● Excerpt

An Unfunded EHR Mandate for Behavioral Health: All Stick, No Carrot

Why politics, parity and performance requirements mean behavioral health hospitals should adopt now

Imagine you go to work one day and your boss says all employees will be evaluated based on the performance of a new set of job skills that require additional training and, perhaps, new computer hardware and software. The boss also announces that some employees will be reimbursed for the cost of acquiring these skills and tools. You aren’t among this privileged group.

In government, this is called an unfunded mandate. The unlucky employee in this case is psychiatric hospitals, who aren’t eligible for Meaningful Use incentives even while Congress and the Obama administration have legislated greater accountability:

  • A precursor to the 2010 Affordable Care Act (ACA), the Mental Health Parity and Addiction Equity Act of 2008 mandated that insurers must make the financial cost of benefits—co-pays, deductibles, out-of-pocket maximums—equal for psychiatric and physical care.

● Exercise data
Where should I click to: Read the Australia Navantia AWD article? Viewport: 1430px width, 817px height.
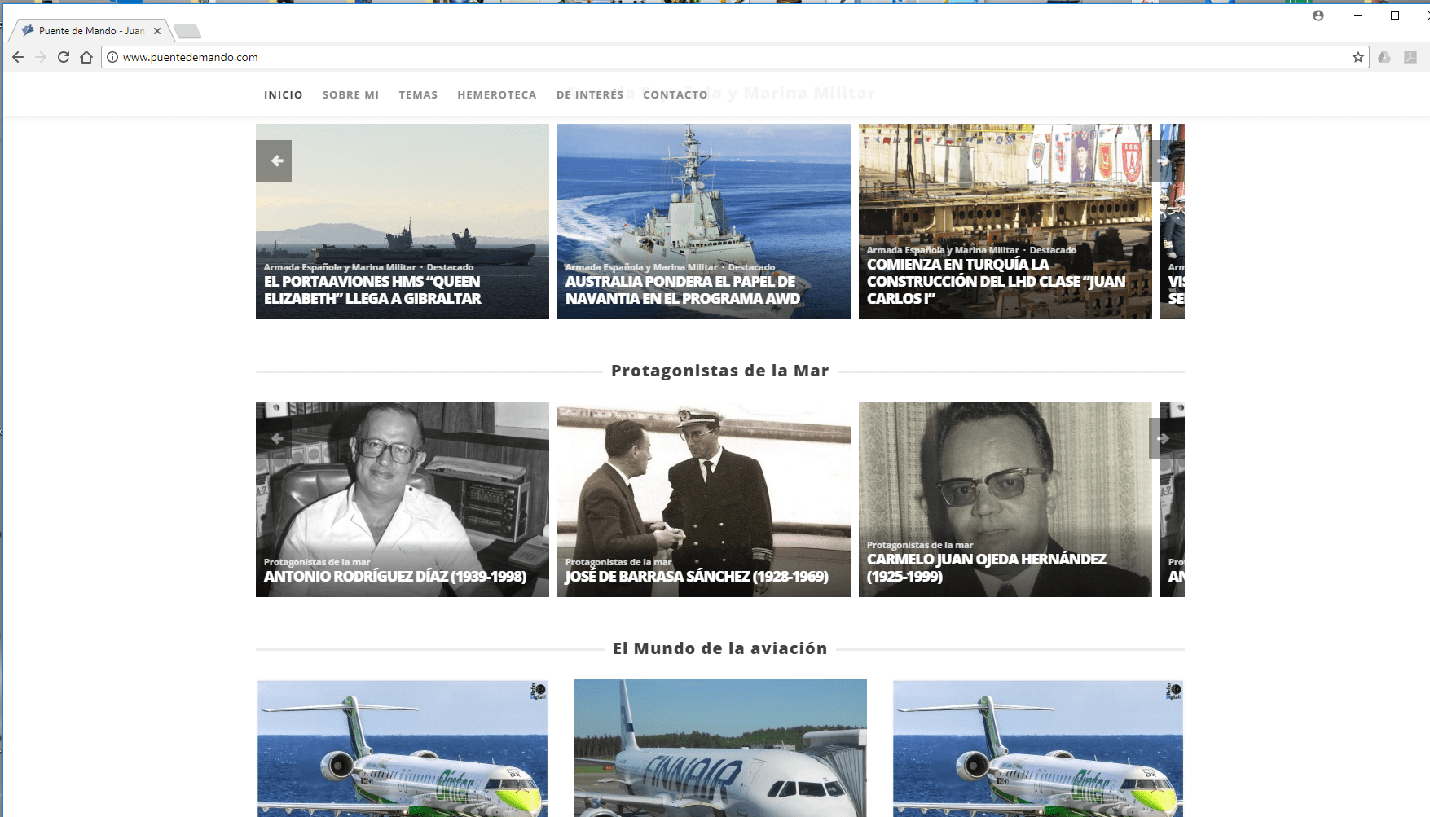click(683, 290)

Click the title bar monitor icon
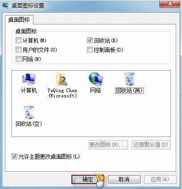(x=5, y=5)
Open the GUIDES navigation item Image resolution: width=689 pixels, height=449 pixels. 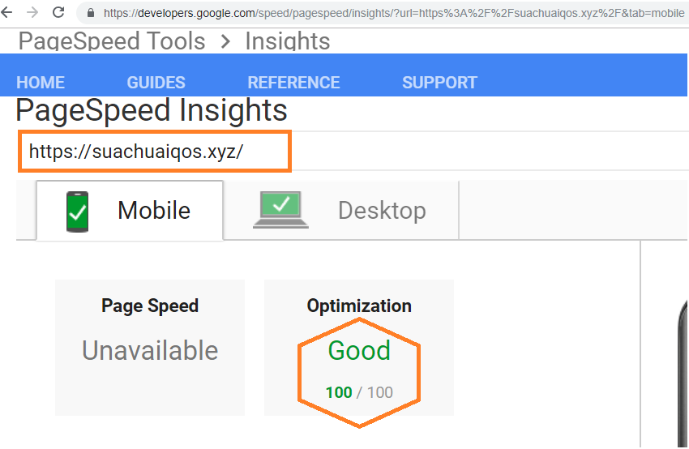[156, 83]
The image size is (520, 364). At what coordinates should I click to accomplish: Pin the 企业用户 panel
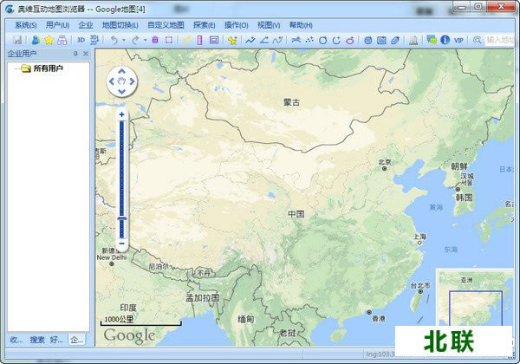tap(75, 54)
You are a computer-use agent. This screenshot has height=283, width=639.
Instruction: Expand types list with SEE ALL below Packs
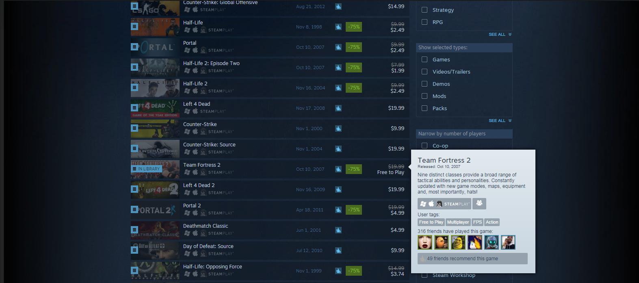(x=500, y=121)
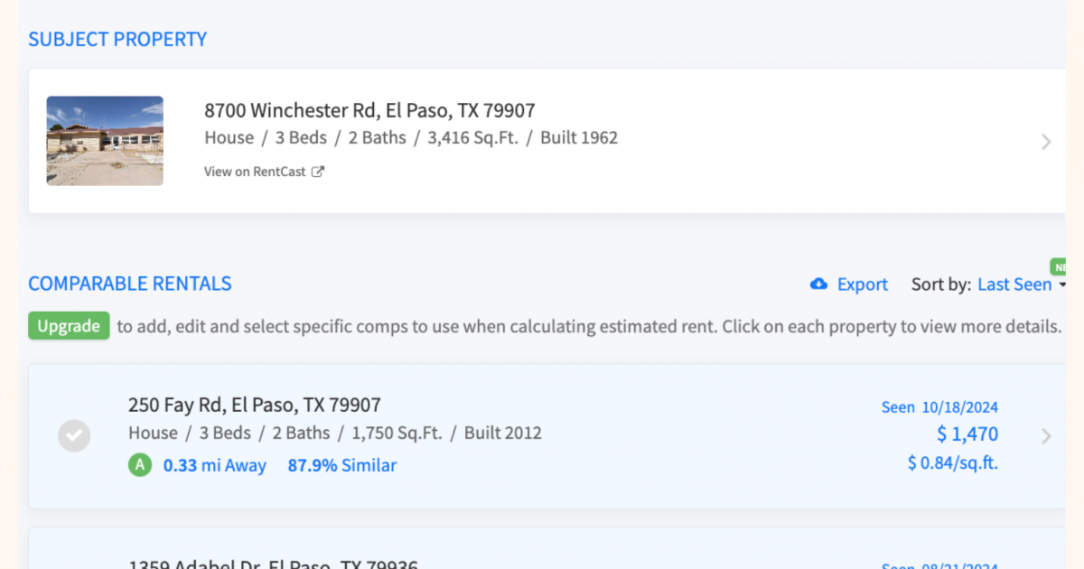Viewport: 1084px width, 569px height.
Task: Select the 250 Fay Rd address title
Action: tap(255, 405)
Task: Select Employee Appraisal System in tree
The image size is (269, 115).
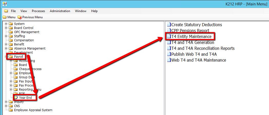Action: click(x=33, y=110)
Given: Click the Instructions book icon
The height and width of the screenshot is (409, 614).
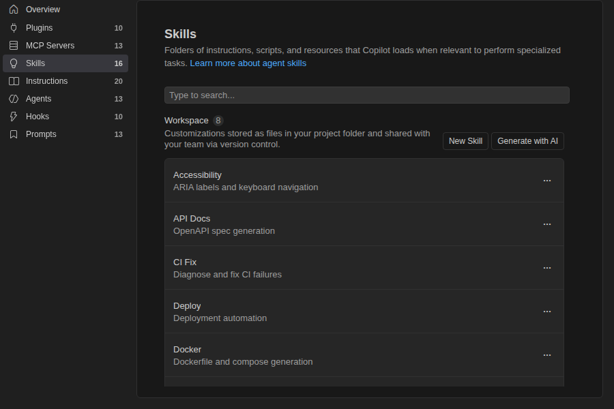Looking at the screenshot, I should click(x=14, y=81).
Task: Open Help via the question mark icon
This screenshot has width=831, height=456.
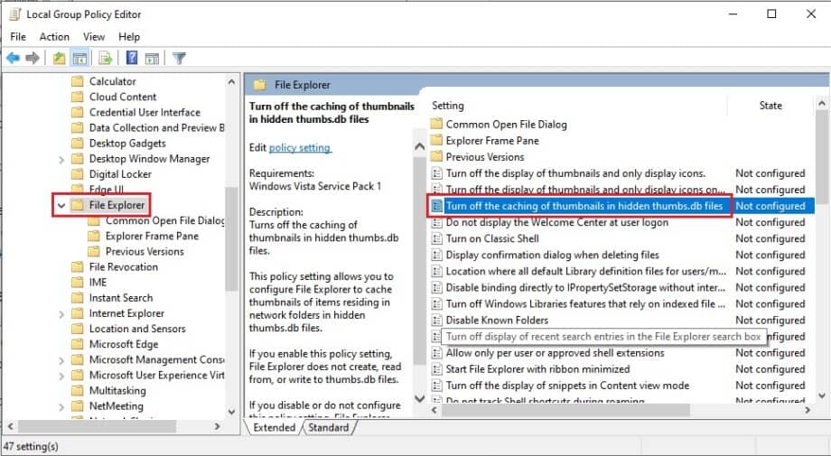Action: point(132,59)
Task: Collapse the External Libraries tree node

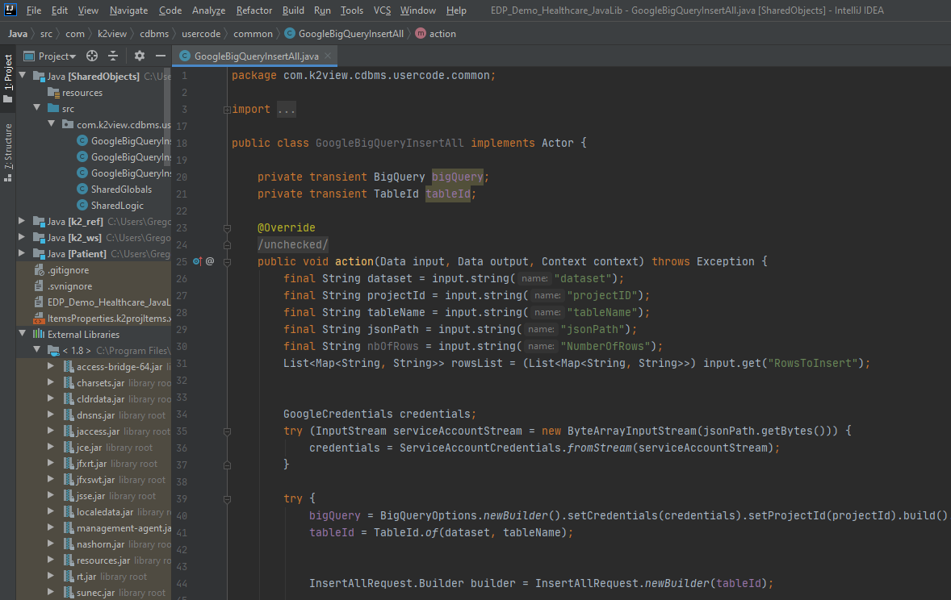Action: [23, 334]
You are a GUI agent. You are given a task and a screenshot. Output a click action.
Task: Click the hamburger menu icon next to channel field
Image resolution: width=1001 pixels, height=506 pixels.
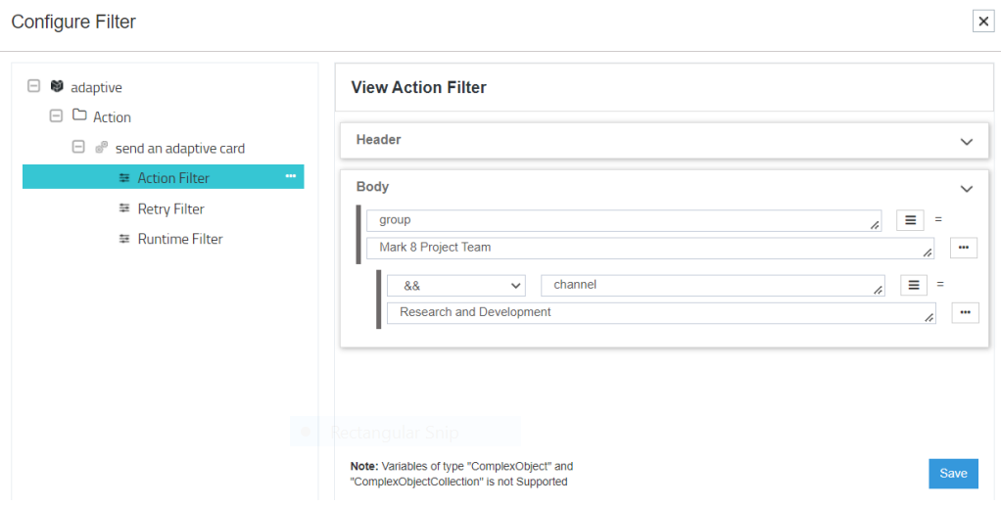coord(913,285)
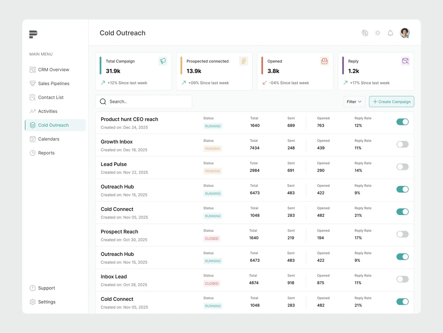Turn on the Prospect Reach toggle
Image resolution: width=443 pixels, height=333 pixels.
click(x=402, y=234)
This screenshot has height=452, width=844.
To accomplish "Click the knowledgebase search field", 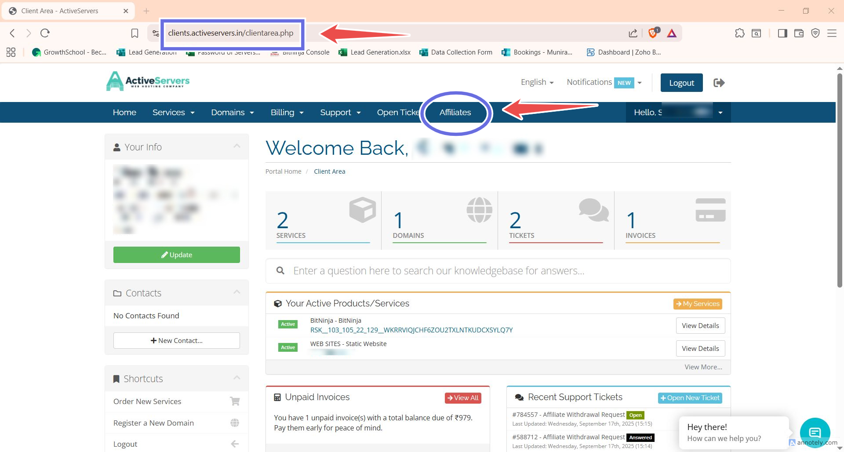I will [x=498, y=271].
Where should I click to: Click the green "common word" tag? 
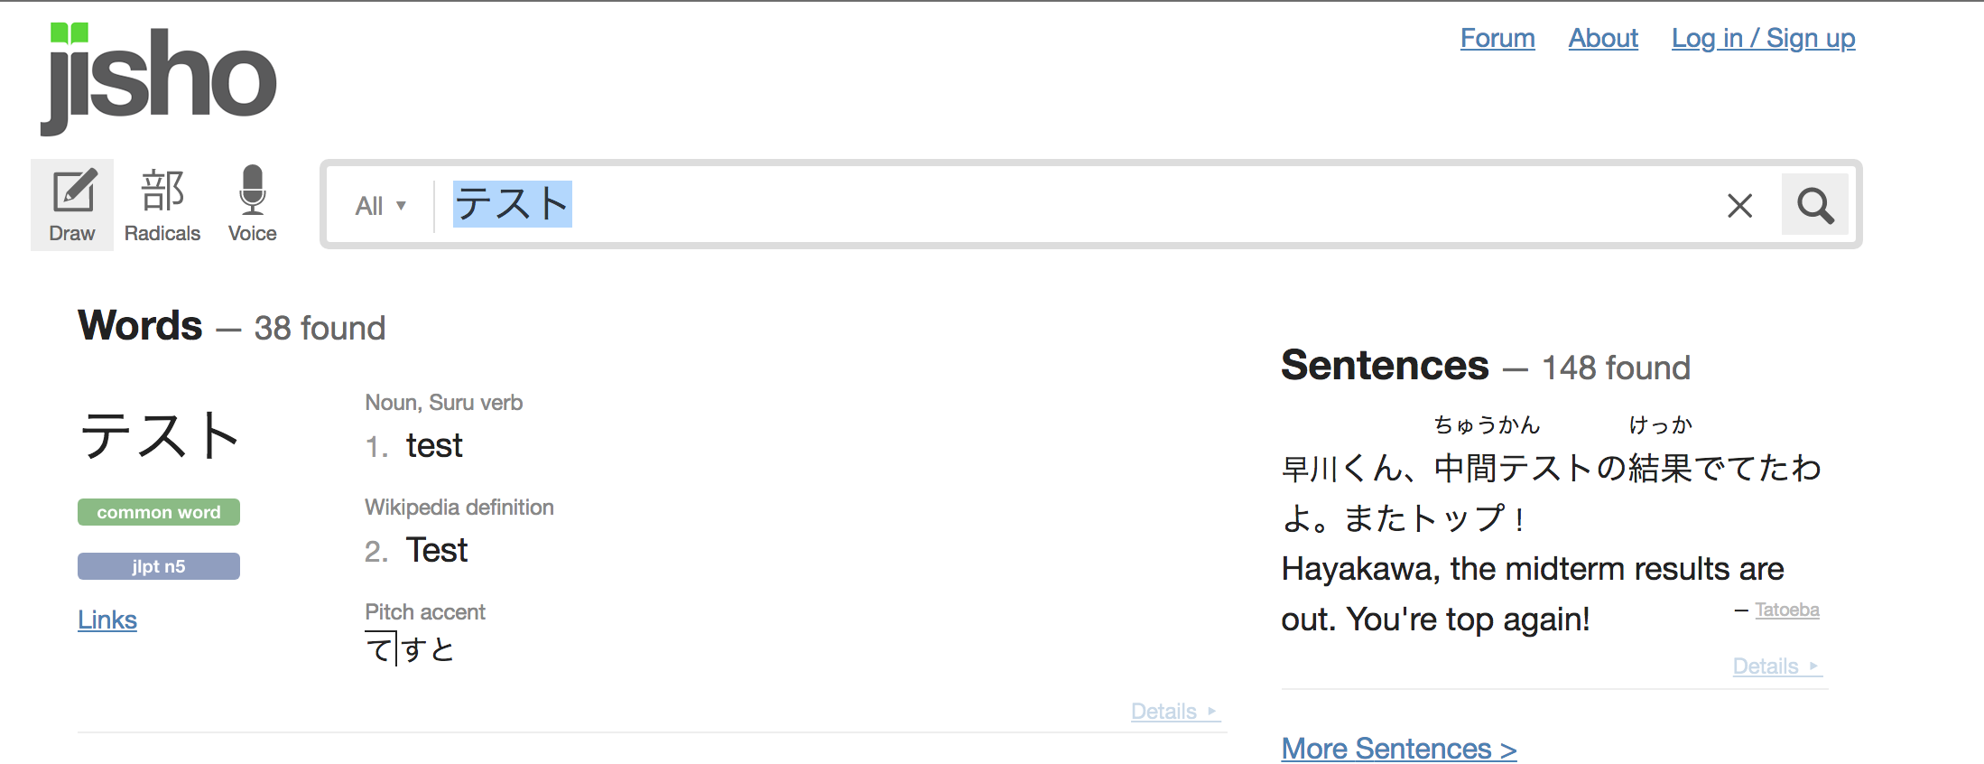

● Complete the following
(1) From the article on the behavioral health EHR mandate, set down everything from "Imagine you go" down to "this privileged group.".
(2) Answer these from the article on the behavioral health EHR mandate:
(a) What is the government term for the situation in the boss scenario?
(b) Which incentives are psychiatric hospitals not eligible for?
(c) In what year was the Mental Health Parity and Addiction Equity Act passed?
(3) Write the next part of the article on the behavioral health EHR mandate, starting after its last line.

● Results for the exercise
(1)
Imagine you go to work one day and your boss says all employees will be evaluated based on the performance of a new set of job skills that require additional training and, perhaps, new computer hardware and software. The boss also announces that some employees will be reimbursed for the cost of acquiring these skills and tools. You aren’t among this privileged group.

(2)
(a) An unfunded mandate.
(b) Meaningful Use incentives.
(c) 2008.

(3)
  • By making behavioral health an Essential Health Benefit, the ACA requires health plans to cover mental health on par with other types of care.
  • On October 1, 2012, CMS launched the Inpatient Psychiatric Facility Quality Reporting Program (IPFQR), a pay-for-reporting program in which facilities could lose federal dollars by not providing data on Hospital Based Inpatient Psychiatric Services (HBIPS):
    • Screening for violence risk, psycho trauma Hx, patient strengths
    • Hours of physical restraint use
    • Hours of seclusion use
    • Patients discharged on multiple antipsychotic medications
    • Patients discharged on multiple antipsychotic medications with appropriate justification
    • Post discharge continuing care plan created
    • Post discharge continuing care plan transmitted to next level of care provider upon discharge

Whether explicit or implicit, these programs amount to unfunded EHR mandates. How so?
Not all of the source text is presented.